Donald Trump was in Ohio on Thursday, pounding away at the Affordable Care Act. “Obamacare is really a catastrophic event for Ohio workers,” Trump said, “and it’s making it impossible for many parents to pay their bills and support their families or get quality medical care for their children.”
Trump has been saying things like this ever since his presidential campaign began. But this week, he’s seized on the government’s announcement of big Obamacare premium increases to make his arguments more frequently and more forcefully.
The news of rising premiums, which the Department of Health and Human Services released on Monday, is a genuine sign of trouble for the program. Even the law’s staunchest advocates are worried what this means for the program’s exchanges, where people without access to employer-sponsored insurance can buy coverage.
In the worst of the states, like Arizona, coverage could become expensive enough to cause some real hardship ― and scare away the healthy customers insurance companies need to avoid posting huge losses.
But to paint the law as a disaster, as Trump and so many Republicans are doing, is to ignore its accomplishments ― accomplishments that are particularly evident in states where the exchanges are working relatively well and where officials have expanded eligibility for Medicaid.
One of those states happens to be Ohio.
The most important sign of progress there is also the easiest one to document. In 2013, the year before Obamacare took full effect, 11.5 percent of the Ohio population had no health insurance. By 2015, the most recent year for which official census figures are available, the ranks of the uninsured had fallen nearly in half ― to 6 percent.
A lot of credit for that reduction goes to Ohio’s Republican governor, John Kasich, who expanded Medicaid over the objections of his own party’s leaders. As a result, the program is now available to all residents with incomes below or just above the poverty line, as Obamacare’s architects intended.
The expansion has made a big difference for people who, previously, had no way to pay medical bills and suffered because of it. It’s a difference I heard about firsthand over the summer, when I visited the Neighborhood Family Practice clinic in Cleveland. “You have people who are functional, stable citizens whose lives are falling apart,” Erick Kauffman, the clinic’s chief medical officer, told me at the time. “It’s heartbreaking.

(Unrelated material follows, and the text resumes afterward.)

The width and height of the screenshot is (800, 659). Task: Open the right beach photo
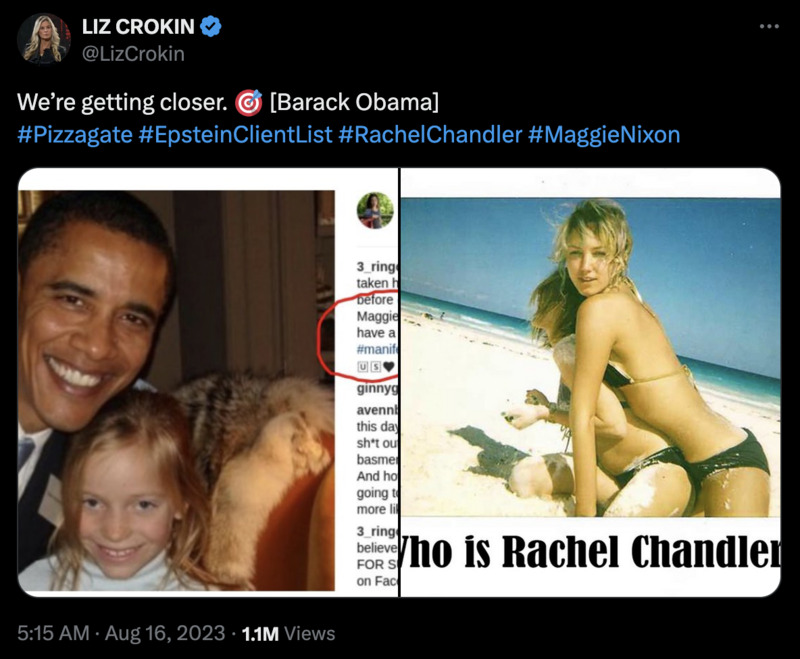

But with Medicaid, they can get their lives back on track, get back to work.”
People with incomes too high to qualify for Medicaid and with no access to employer insurance have found coverage by going onto healthcare.gov, and using it to buy policies available through Ohio’s state insurance marketplace.
In his speech on Thursday, Trump suggested to his audience that Ohio’s marketplace was struggling, because several insurers left the state last year. He neglected to mention a key fact. According to a tabulation by the Henry J. Kaiser Family Foundation, Ohio started out with 15 insurers ― among the highest number in the country. With 11 insurance carriers remaining, and each one offering multiple plans, the majority of consumers still have plenty of options.
And many of those options are inexpensive. In Cleveland, for example, a 40-year-old non-smoker can buy the second-cheapest “silver” plan ― which the law treats as a benchmark ― for $229 a month. That’s actually slightly less than the second-cheapest silver plan cost last year. And that’s before taking into account the tax credit subsidies that can knock the price down to less than $100 a month for many consumers.
That particular plan has a very high deductible, which is true for many exchange plans: For an individual policy, it’s $5,500. But plans with lower deductibles are available for slightly more money, and people with incomes below 250 percent of the poverty line are eligible for extra assistance with out-of-pocket costs.
Is Ohio’s market perfect? Hardly. The offerings are fewer and more expensive outside of Cleveland, in rural areas, as is the case in every state. This year, 20 rural Ohio counties will have just one insurer.
Even within the cities, many people feel worse off ― in some cases, because they were among the lucky who were able to get coverage previously, when insurers could sell only to people in good health. Their coverage has gotten more expensive. Many of Ohio’s wealthiest residents aren’t too happy, either, because their taxes went up in order to finance Obamacare’s expansion of insurance coverage.
And of course there are plenty of states that look more like Arizona than Ohio, with struggling marketplaces and insurance premiums rising quickly ― leaving people ineligible for subsidies facing much higher prices for more limited insurance offerings.
But even in those places, poor and many middle-class residents can get free or deeply discounted coverage they could never have gotten before. And even those paying full price benefit from the law’s consumer protections, like the prohibition on denying coverage to people with pre-existing conditions.
Obamacare has its problems, for sure. And for principled conservatives who object to the very idea of bigger government, obviously, the program has been a development for the worse.
But given what the law has accomplished ― the millions who have better access to care, and more protection from medical bills ― it’s difficult to see how it can qualify as a “catastrophic event.”
And in Ohio, which looks more and more like one of Obamacare’s success stories, it’s darn-near impossible.